Beijing's anti-corruption drive sinks Macau casinos
Casino revenue in the former Portuguese colony slumped for the eight month in a row, leading casino shares to perform poorly on the benchmark Hang Seng Index. Macau authorities announce restrictions on mainland visitors. Xi Jinping urged the city to change direction.

Beijing (AsiaNews) - After shaking up Chinese politics, the anti-corruption campaign launched by Chinese President Xi Jinping is doing the same to the gambling business.

Macau's casino revenue slumped last month for the eighth consecutive month in the longest losing streak on record. Consequently, casino shares plunged on the Hang Seng Index on Monday, after Chinese New Year festivities.

Wynn Macau, Galaxy Entertainment Group, Sands China, MGM China Holdings, and SJM Holdings lost between 2.33 and 3.73 per cent.

The decline came after a senior Macau official said the city would study restrictions on mainland Chinese tourists to ease overcrowding.

The local government plans in fact to ask Beijing to analyse Macau's capacity for visitors and consider how "too many tourists affect residents' quality of life," Secretary for Social Affairs and Culture Alexis Tam Chon-weng was quoted as saying on Teledifusao de Macau.

Macau and the mainland are clearly working together on this.
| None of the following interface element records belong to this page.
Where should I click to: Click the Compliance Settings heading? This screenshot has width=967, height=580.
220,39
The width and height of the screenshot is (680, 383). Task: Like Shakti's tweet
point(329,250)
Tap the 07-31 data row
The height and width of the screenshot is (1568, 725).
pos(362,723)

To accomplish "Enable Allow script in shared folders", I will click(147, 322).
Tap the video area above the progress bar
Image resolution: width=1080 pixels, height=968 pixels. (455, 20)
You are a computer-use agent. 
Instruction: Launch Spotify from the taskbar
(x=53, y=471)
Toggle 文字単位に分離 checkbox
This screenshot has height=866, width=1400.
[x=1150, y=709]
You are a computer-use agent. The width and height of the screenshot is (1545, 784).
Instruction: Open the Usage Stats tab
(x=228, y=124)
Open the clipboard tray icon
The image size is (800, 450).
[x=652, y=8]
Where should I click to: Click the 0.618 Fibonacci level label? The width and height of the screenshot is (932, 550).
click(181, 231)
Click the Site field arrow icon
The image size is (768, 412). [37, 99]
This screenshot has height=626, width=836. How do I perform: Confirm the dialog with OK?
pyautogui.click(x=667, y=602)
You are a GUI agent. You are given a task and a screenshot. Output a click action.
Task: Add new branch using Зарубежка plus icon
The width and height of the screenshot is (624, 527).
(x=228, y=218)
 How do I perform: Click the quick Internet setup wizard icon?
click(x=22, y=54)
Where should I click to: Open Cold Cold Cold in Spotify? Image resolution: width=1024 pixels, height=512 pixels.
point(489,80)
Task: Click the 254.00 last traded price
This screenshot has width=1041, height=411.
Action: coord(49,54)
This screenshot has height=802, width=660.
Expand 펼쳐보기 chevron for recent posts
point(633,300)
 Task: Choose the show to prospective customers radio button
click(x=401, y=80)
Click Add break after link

In the former Portuguese colony, local authorities require Beijing's approval before making major decisions.

For decades, officials with the Communist party and state-owned companies spent millions in public funds in the special autonomous region.

The current slump in Macau's casino revenue follows Xi's two-year-long crackdown on official corruption and is a signal that mainland China no longer accepts such behavior.

Last December, President Xi Jinping urged Macau to move away from its reliance on casinos and turn the city into a world tourism and leisure centre.